More than 60,000 moved by troops

The rains washed away houses, bridges, communication equipment and crops. Pakistani and Indian troops say they have evacuated more than 60,000 people.


A Pakistani family is seen beside their belongings in front of their flooded house following heavy rain in Pindi Bhattian, Punjab Province. (Zohra Bensemra/Reuters)

Others have waded through waist-deep water to escape the floods, as women carried household items and children on their shoulders as others dragged their livestock along. On roadsides, families set up makeshift camps. Hundreds of others remain stranded on the rooftops, waving for help to every passing helicopter.

On a road near the village of Jamia Abad in the eastern Pakistani district of Jhang, Naseem Akhtar, 41, said she had gone from one government office to another, trying to get someone to help her husband and other family members who had stayed back in their now-submerged village.

Last time she talked to her husband by phone was on Monday night, when he told her that they were sitting on the roof waiting to be rescued, she said.

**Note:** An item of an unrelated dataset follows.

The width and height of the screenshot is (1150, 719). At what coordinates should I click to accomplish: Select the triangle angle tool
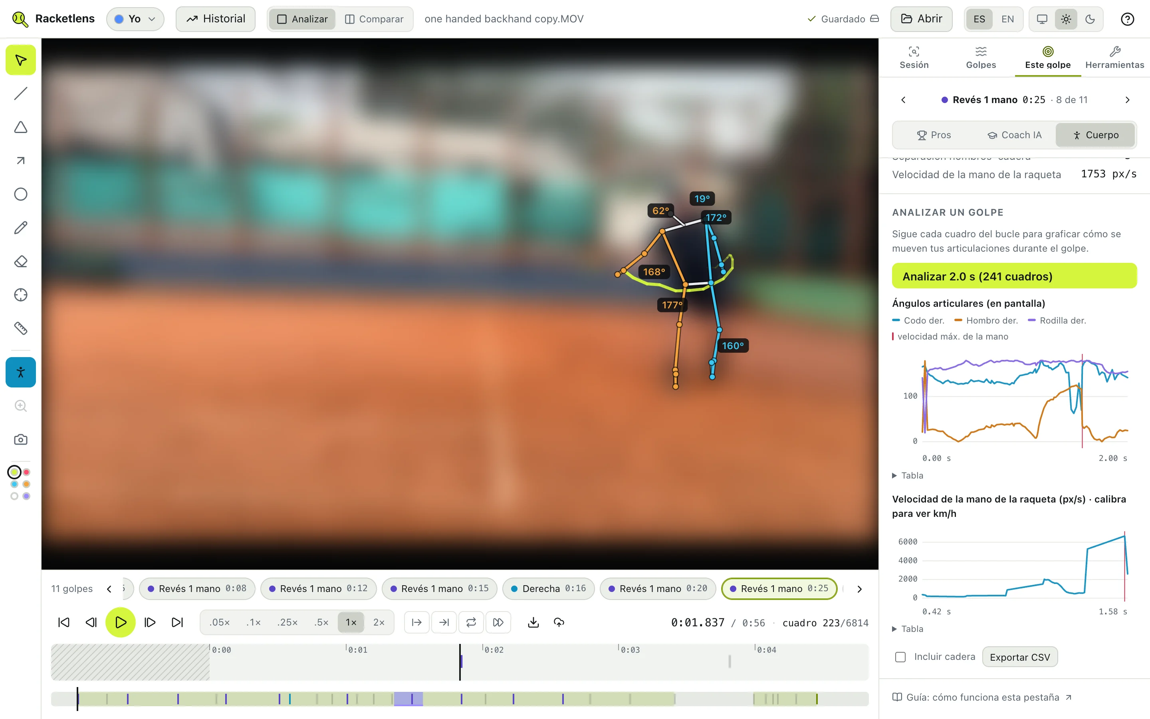20,127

"I went to the police, I tried to find a private boat, but nothing, there is no help," she said.

So far, 231 have died in Pakistan and Pakistan-administered Kashmir, while 200 have been killed in India, officials say.

Floods moving south

In Pakistan, the floods are now moving south, said Ahmad Kamal, a spokesman for the country's National Disaster Management Authority.

The inundated Kashmir region in the northern Himalayas is divided between India and Pakistan and claimed by both. Two of the three wars the countries have fought since their independence from Britain in 1947 have been over controlling it.


Army soldiers unload relief materials from an Indian Air Force's helicopter. (Mukesh Gupta/Reuters)

The Indian army late Monday airlifted communication equipment to restore telephone and mobile phone links damaged by flood water. Army engineers worked Tuesday to restore communication links.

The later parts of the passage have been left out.